Pung Nugroho Saksono, Direktur Jenderal (Dirjen) Pengawasan Sumber Daya Kelautan dan Perikanan (PSDKP) mengakui ada laporan kapal asing dan cantrang itu. Merespon itu, mereka sudah menurunkan kapal pengawas Macan Tutul 01 tetapi tidak ada kapal asing beroperasi. “Selanjutnya, akan kami gerakkan Orca 03 dari Batam,” katanya, 20 Maret 2025.
Pung tak mengelak, efisiensi anggaran turut berdampak terhadap kegiatan patroli laut. “Sangat berdampak.

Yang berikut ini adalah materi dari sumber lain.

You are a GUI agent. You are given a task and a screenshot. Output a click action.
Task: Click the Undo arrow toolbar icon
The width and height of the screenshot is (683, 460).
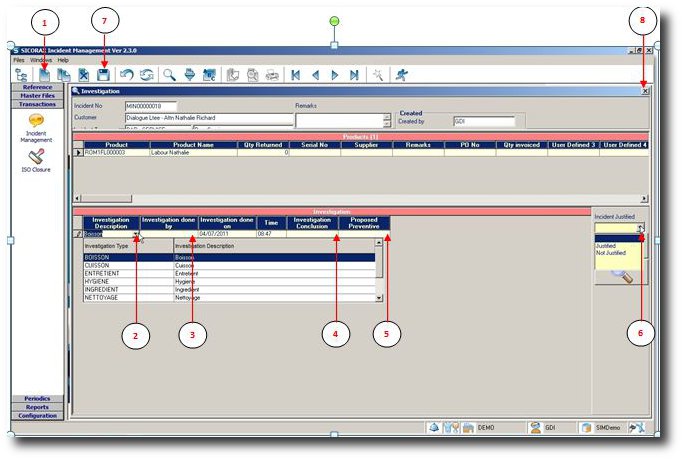126,74
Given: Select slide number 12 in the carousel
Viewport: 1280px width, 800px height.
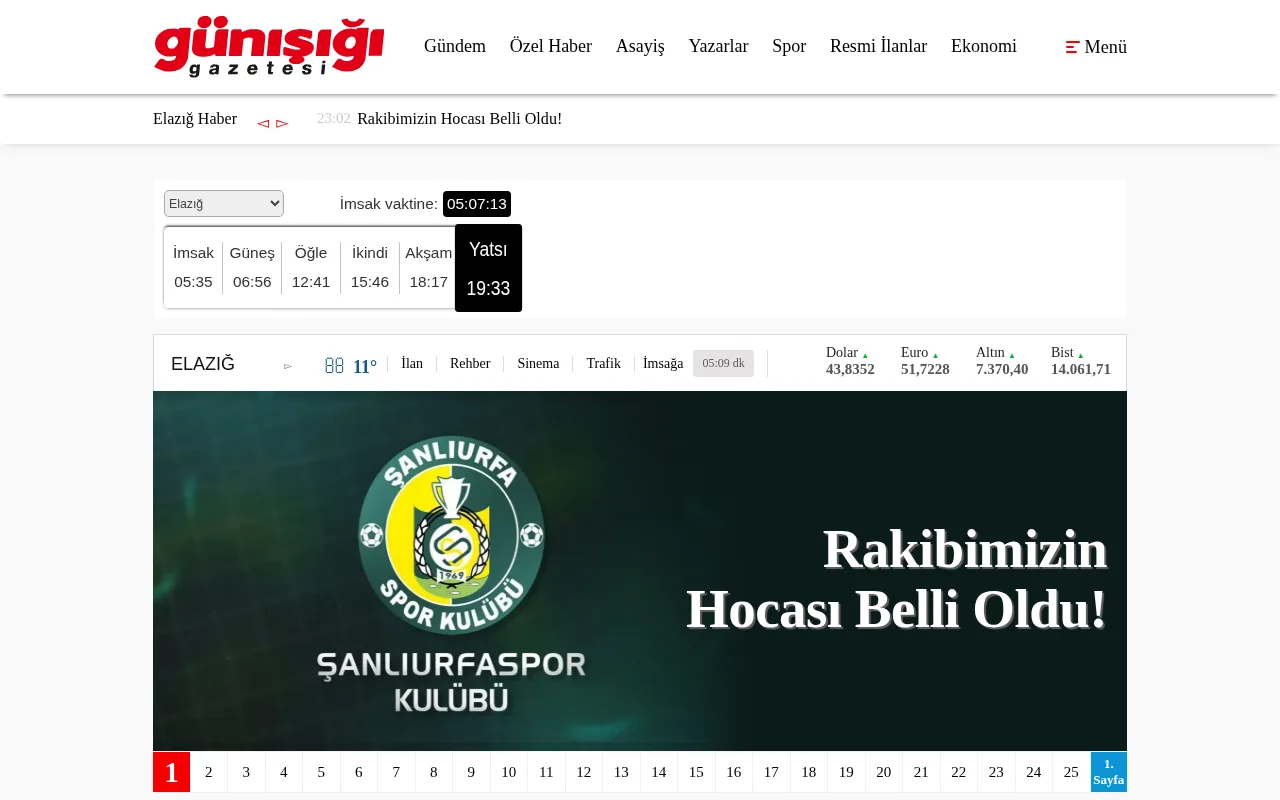Looking at the screenshot, I should (583, 772).
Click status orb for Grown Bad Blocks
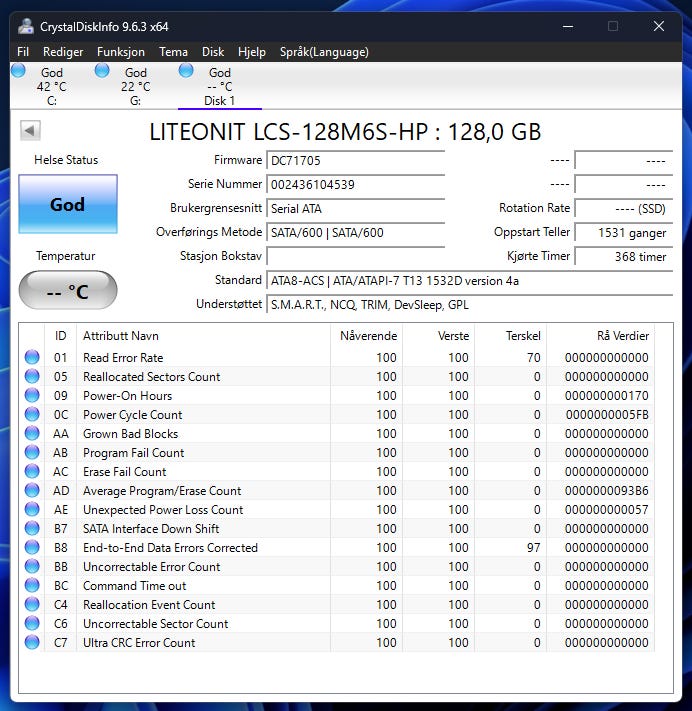 point(32,434)
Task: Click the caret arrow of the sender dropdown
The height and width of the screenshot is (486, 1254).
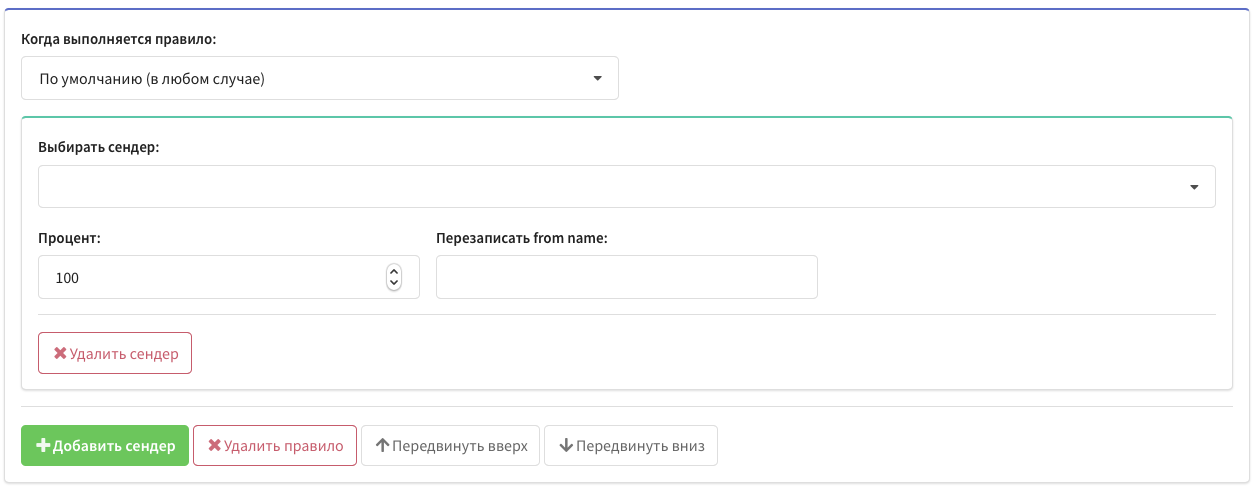Action: [x=1194, y=187]
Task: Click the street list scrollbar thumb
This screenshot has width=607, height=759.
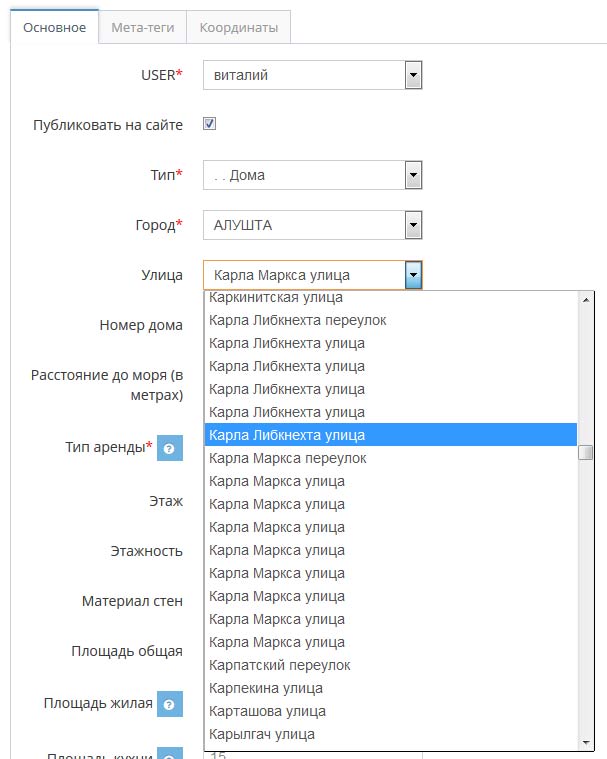Action: (x=586, y=453)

Maka kami tidak bisa menggerakkan kapal banyak dan tidak bisa lama di laut,” katanya. Terpisah, Bakamla tidak menjawab upaya konfirmasi Mongabay.
Mendengar itu, para nelayan berkelakar untuk patungan demi membantu operasional patroli laut. “Kalau memang terdampak efisiensi, datangkan saja kapal patroli itu ke Pulau Nyamuk Anambas ini, biar kami isi minyaknya, biarlah rugi kami sekali ini, daripada rugi seterusnya,” ujar Mustafa.
Ady Muzwardi, Akademisi Hubungan Internasional Universitas Maritim Raja Ali Haji, Tanjungpinang, Kepri, mengatakan, belum terlihat sinergitas patroli antar kementerian dan lembaga dalam menjaga keamanan laut di Natuna. Hingga intrusi kapal asing di laut terus terjadi sampai sekarang.
“Baik di kawasan teritorial laut, zona tambahan, zona eksklusif, landas kontinen dan laut lepas, aktor utamanya Bakamla, tetapi kita nggak tau seperti apa fungsi utama Bakamla ini, kalau mengandalkan KKP sulit karena keterbatasan anggaran tadi.”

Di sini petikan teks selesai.